HP OpenVMS Systems Documentation
OpenVMS System Manager's Manual
|Managing system-supplied UAF accounts||Section 7.4|
|Preparing to add user accounts||Section 7.5|
|Adding user accounts||Section 7.6|
|Using command procedures for interactive accounts||Section 7.7.1|
|Modifying a user account||Section 7.7.2|
|Listing user accounts||Section 7.7.3|
|Maintaining the user environment||Section 7.7.4|
|Deleting a user account||Section 7.7.5|
|Restricting the use of accounts||Section 7.8|
|Using login procedures for restricted accounts||Section 7.8.5|
|Setting up special accounts||Section 7.9|
|Managing Mail||Section 7.10|
|Managing system resources||Section 7.11|
This chapter explains the following concepts:
|Understanding the user authorization file||Section 7.1|
|Understanding the protection of authorization files||Section 7.2|
|Understanding UAF login checks||Section 7.3|
|Understanding system-supplied UAF accounts||Section 7.4.1|
|Understanding account security||Section 7.5.3|
|Understanding network proxy accounts||Section 7.9.3|
|Understanding pages and pagelets||Section 7.11.1|
The system user authorization file (UAF), SYS$SYSTEM:SYSUAF.DAT, contains user account records. Each record consists of fields that provide information about the account's user name, login characteristics, login restrictions, and resource control attributes. You specify the account user name as a parameter to AUTHORIZE commands; the other fields are specified as qualifiers to AUTHORIZE commands.

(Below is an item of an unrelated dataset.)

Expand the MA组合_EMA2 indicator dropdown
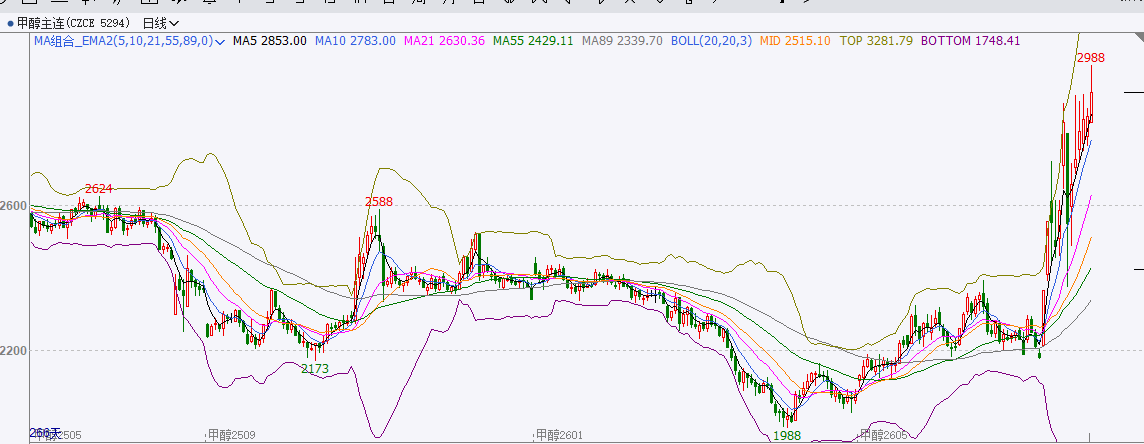Screen dimensions: 1144x444 coord(219,41)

The system uses the UAF to validate login requests and to set up processes for users who successfully log in. You create, examine, and modify UAF records with the Authorize utility (AUTHORIZE).
You can assign the following resource control attributes in the UAF record:
The following sections briefly discuss these resource control
A user's priority is the base process priority that the system uses to schedule computer time for the process associated with the user's account.
On VAX systems, priorities range in value from a low of 0 to a high of 31. 0 through 15 are timesharing priorities; 16 through 31 are real-time priorities.
The system schedules processes with real-time priorities strictly according to base priority---the executable real-time process with the highest base priority executes first. Processes with timesharing priorities are scheduled according to a slightly different principle, to promote equitable service to all users.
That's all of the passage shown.